## Query the Planet with EOLearn and Sentinel Data

The availability of open Earth observation (EO) data through the Copernicus and Landsat programs represents an unprecedented resource for many EO applications, ranging from ocean and land use and land cover monitoring, disaster control, emergency services and humanitarian relief. Given the large amount of high spatial resolution data at high revisit frequency, techniques able to automatically extract complex patterns in such spatio-temporal data are needed.

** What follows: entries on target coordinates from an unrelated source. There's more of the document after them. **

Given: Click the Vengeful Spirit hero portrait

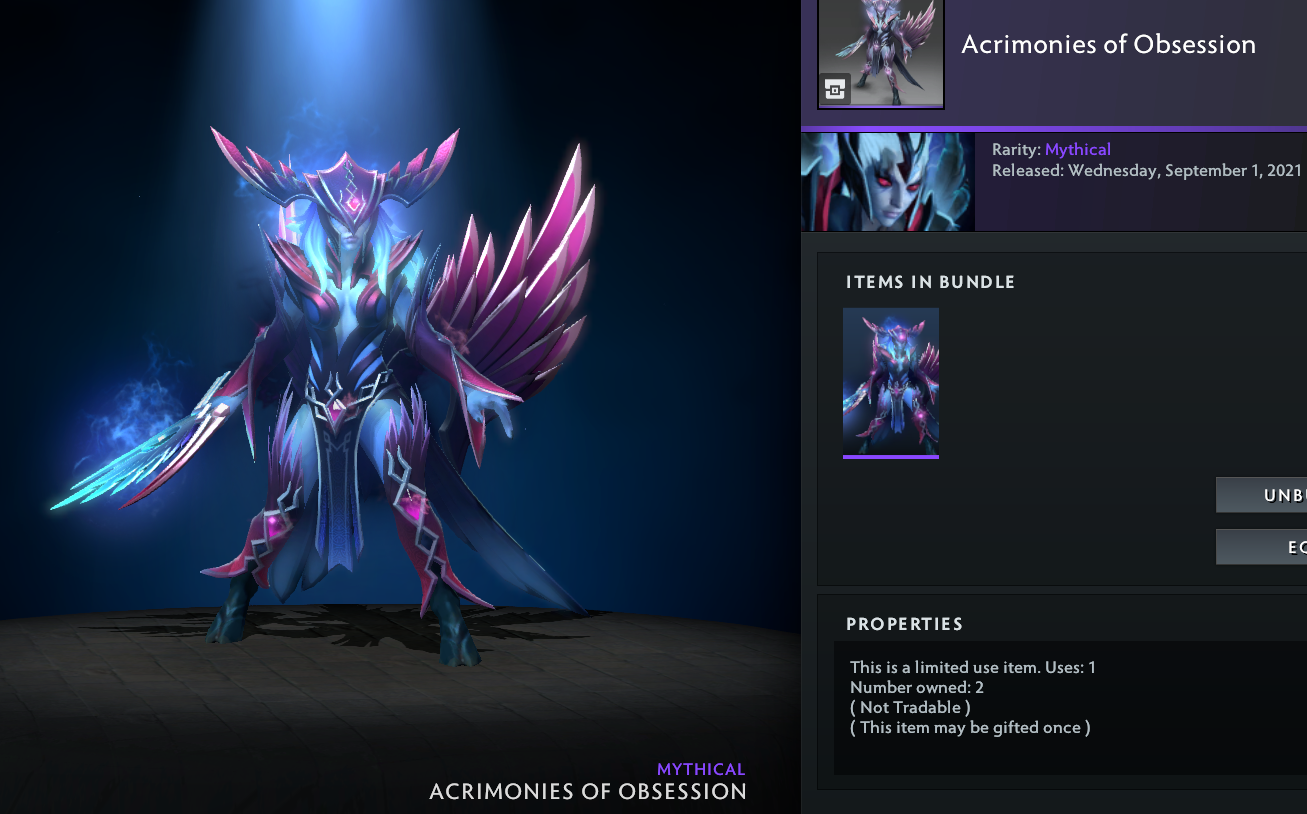Looking at the screenshot, I should tap(888, 182).
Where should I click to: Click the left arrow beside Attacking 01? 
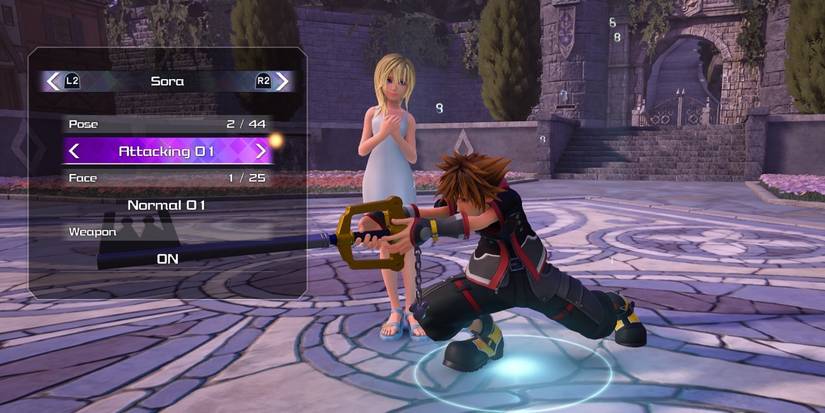tap(73, 151)
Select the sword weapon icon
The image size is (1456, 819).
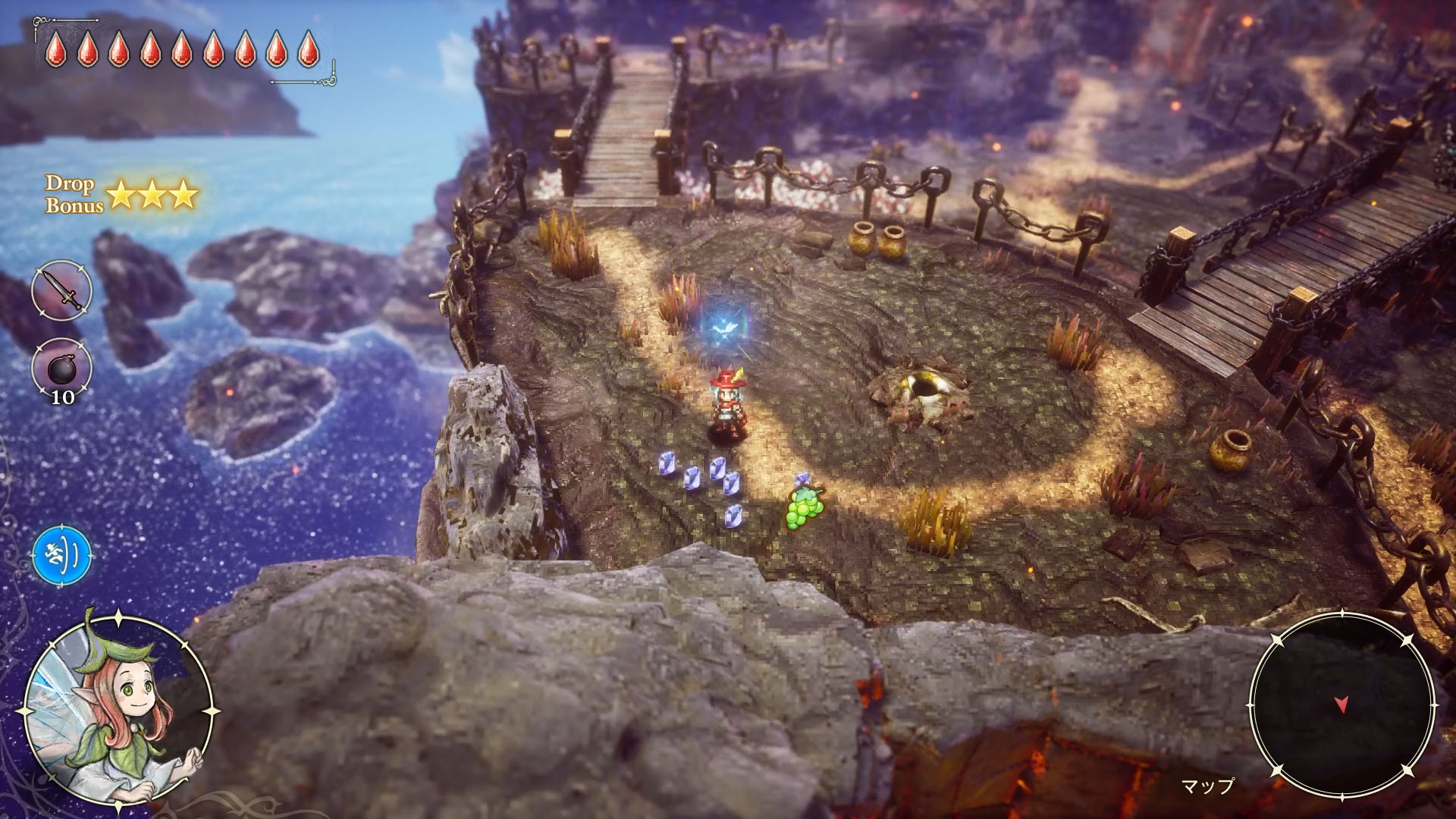pyautogui.click(x=62, y=290)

[`eo-learn`](https://eo-learn.readthedocs.io/en/latest/) is a collection of open source Python packages that have been developed to seamlessly access and process spatio-temporal image sequences acquired by any satellite fleet in a timely and automatic manner. eo-learn is easy to use, it’s design modular, and encourages collaboration – sharing and reusing of specific tasks in a typical EO-value-extraction workflows, such as cloud masking, image co-registration, feature extraction, classification, etc. Everyone is free to use any of the available tasks and is encouraged to improve them, develop new ones and share them with the rest of the community.

We'll walk through the basics of `eo-learn` and an example EO analysis workflow.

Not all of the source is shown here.